A rules-based approach

What I want to demonstrate on this site is that it is possible to beat market indices with quantitative strategies. My approach is systematic: it relies on rules to determine allocations. This is neither passive long-term investing (buy and hold), nor discretionary based on opinions or economic forecasts.

Using a quantitative model does not in itself guarantee positive returns. Like an orchestra, you need the right number of musicians playing in a rhythmic and harmonious way. One out-of-tune ETF and the strategy can amplify losses or create excessive volatility. The same logic applies in every field: in cooking, success depends on choosing and combining the right ingredients; in sport, it is consistent and rigorous practice that can lead to superior results.

The strategies presented on this site are grounded in trend following, an approach validated by more than two centuries of global financial data, according to a recent study by researchers at Robeco and Northern Trust Asset Management:

"Our long-run evidence shows that multi-asset defensive strategies, particularly a return-enhanced version of the Defensive Absolute Return (DAR) portfolio […] and trend-following, provide the most effective downside protection. DAR and trend-following are complementary across tests by diversifying each other across stages of drawdowns."

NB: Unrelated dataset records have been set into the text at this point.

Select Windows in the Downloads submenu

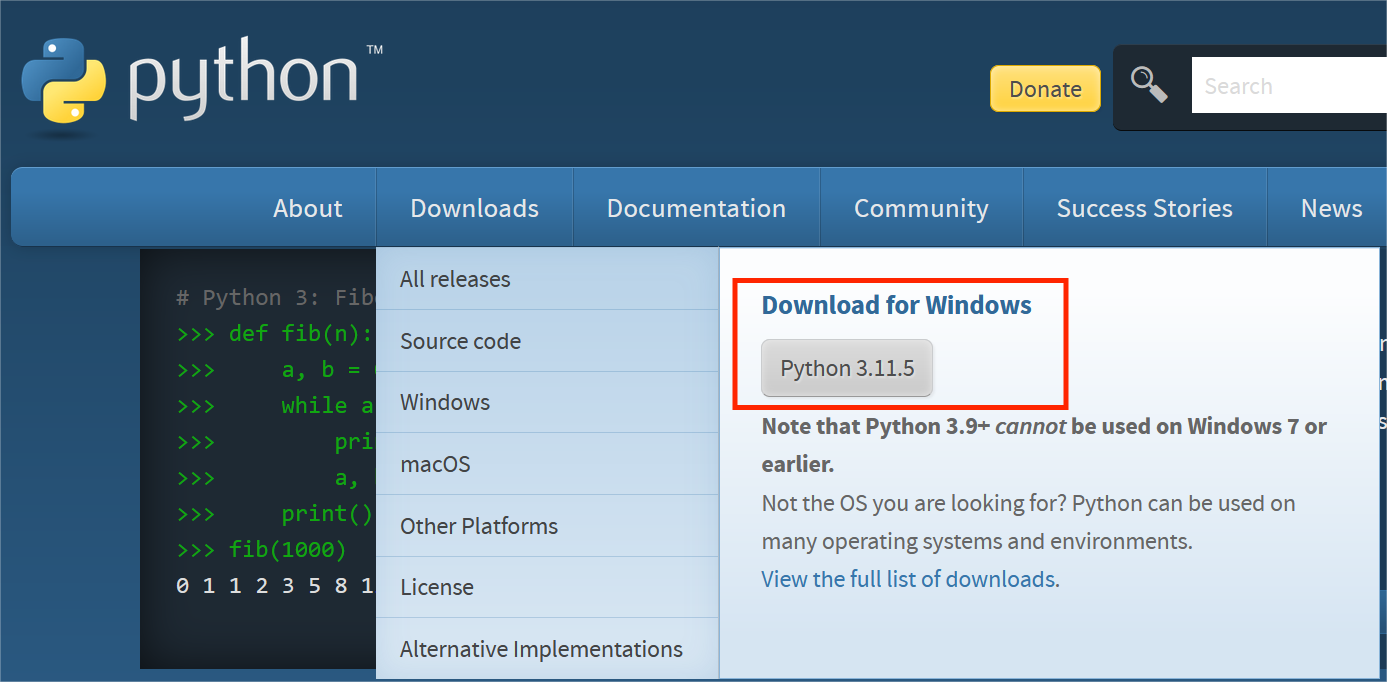(445, 402)
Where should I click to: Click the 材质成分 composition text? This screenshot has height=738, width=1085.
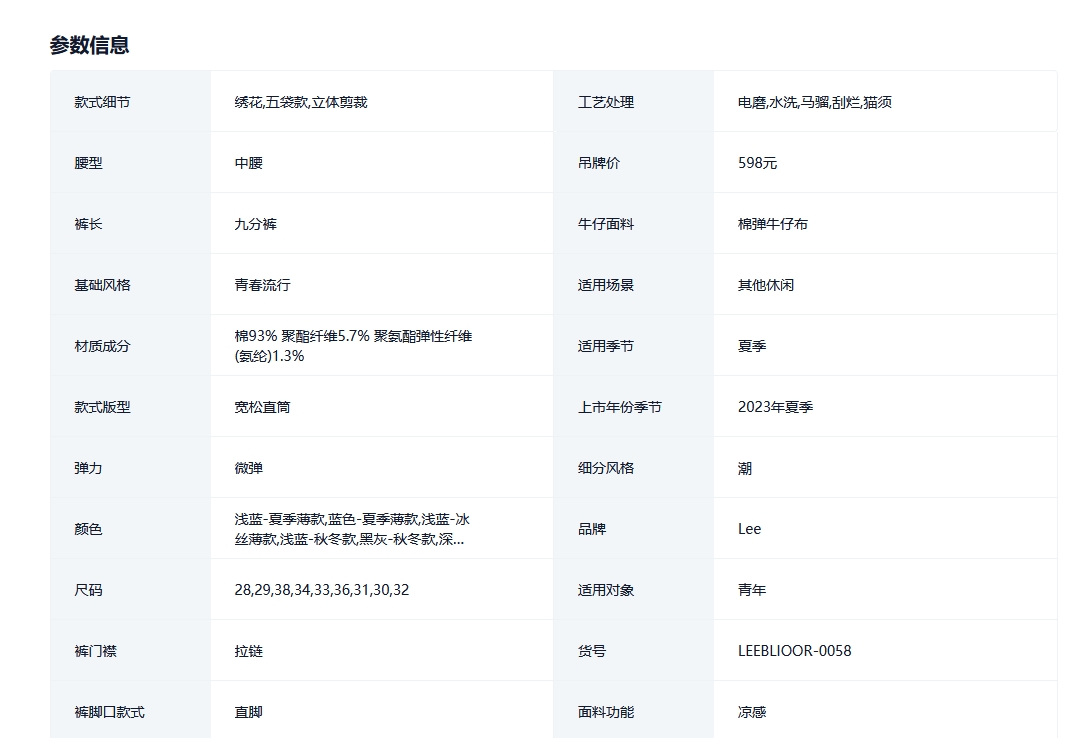(x=352, y=346)
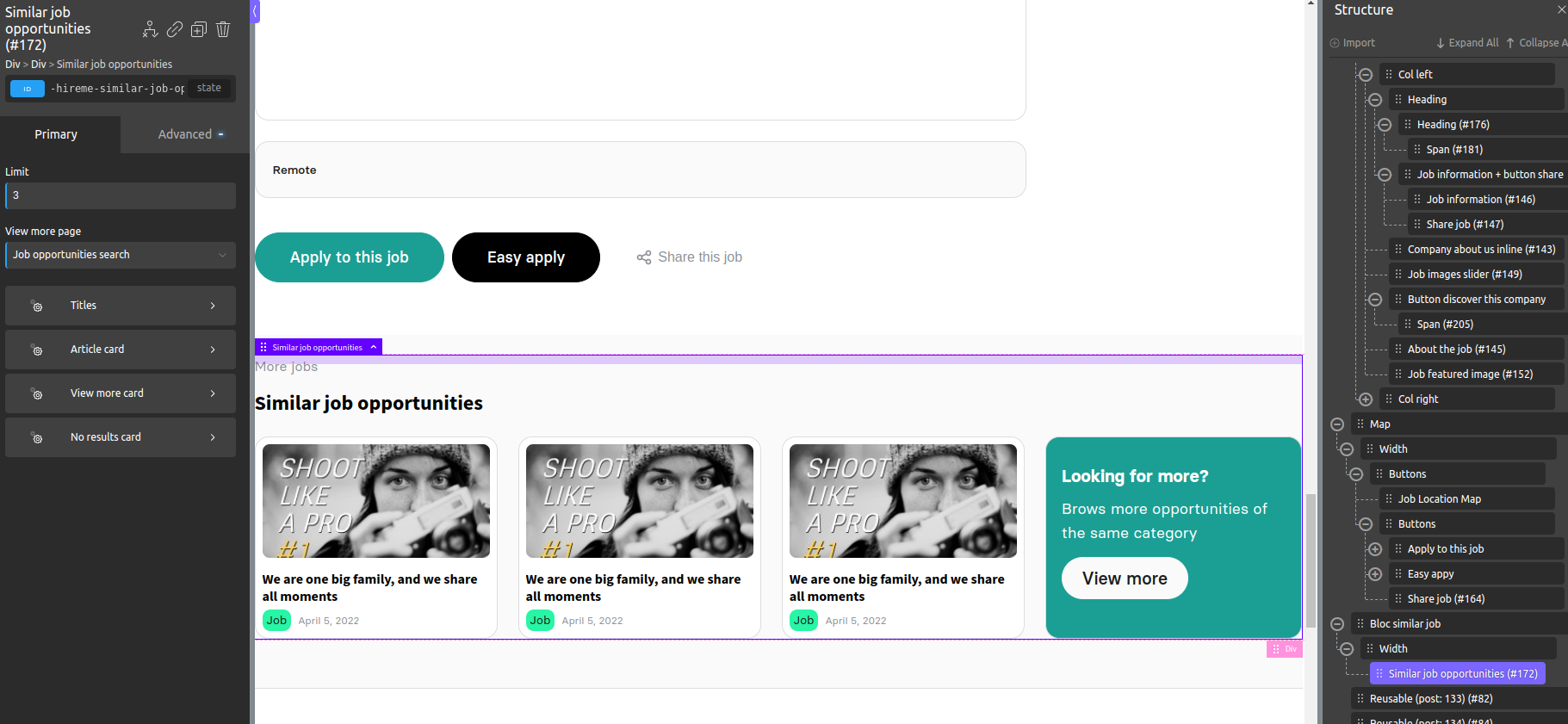The image size is (1568, 724).
Task: Click the state button beside the selector
Action: [x=209, y=89]
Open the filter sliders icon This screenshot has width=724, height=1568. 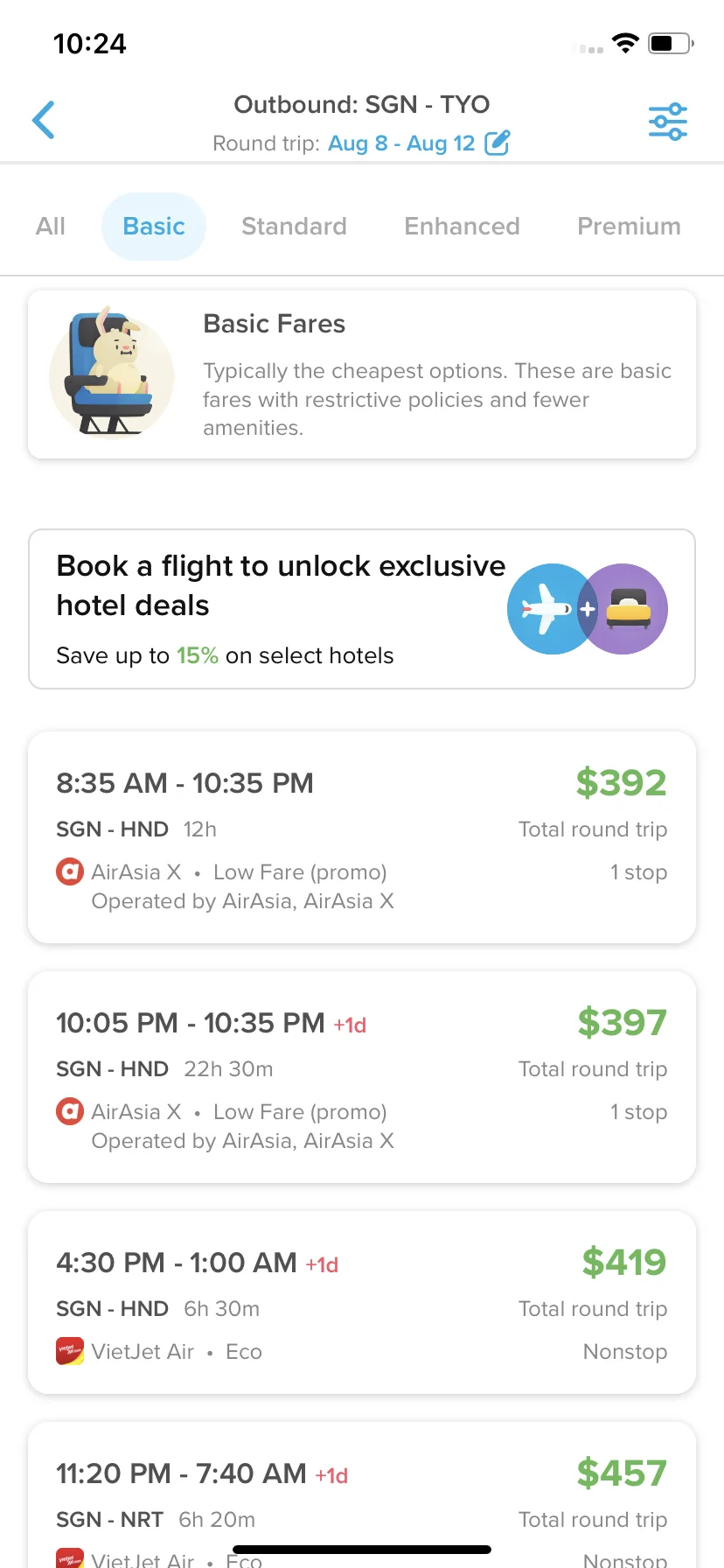(667, 122)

— Baltussen, Martens & Van der Linden — The Best Defensive Strategies: Two Centuries of Evidence, Robeco / Northern Trust Asset Management, novembre 2025

The starting point

In 2017, I decided to take charge of my own investments. Since 1995, my savings had been managed by traditional portfolio managers, generating a typical annual return of 6.5%. In 2016, after cashing out my investments for a real estate project that never materialized, I missed a 15% market year.

Unsettled, I was determined that would not happen again. I opened a brokerage account. I first tried an intuitive fundamental approach. Through my research, I discovered the quantitative method of trend following and momentum, largely through the work of Meb Faber.

Since then, I have never stopped building and testing rules-based strategies. My portfolio is a laboratory in constant progress and optimization. Nine years later, in March 2026, my compounded annual return stood at around 25% before tax — nearly four times that of my managed portfolio and close to double that of the American index over the same period. I nonetheless aspire to do better, while hoping to minimize the effects of the next market crash.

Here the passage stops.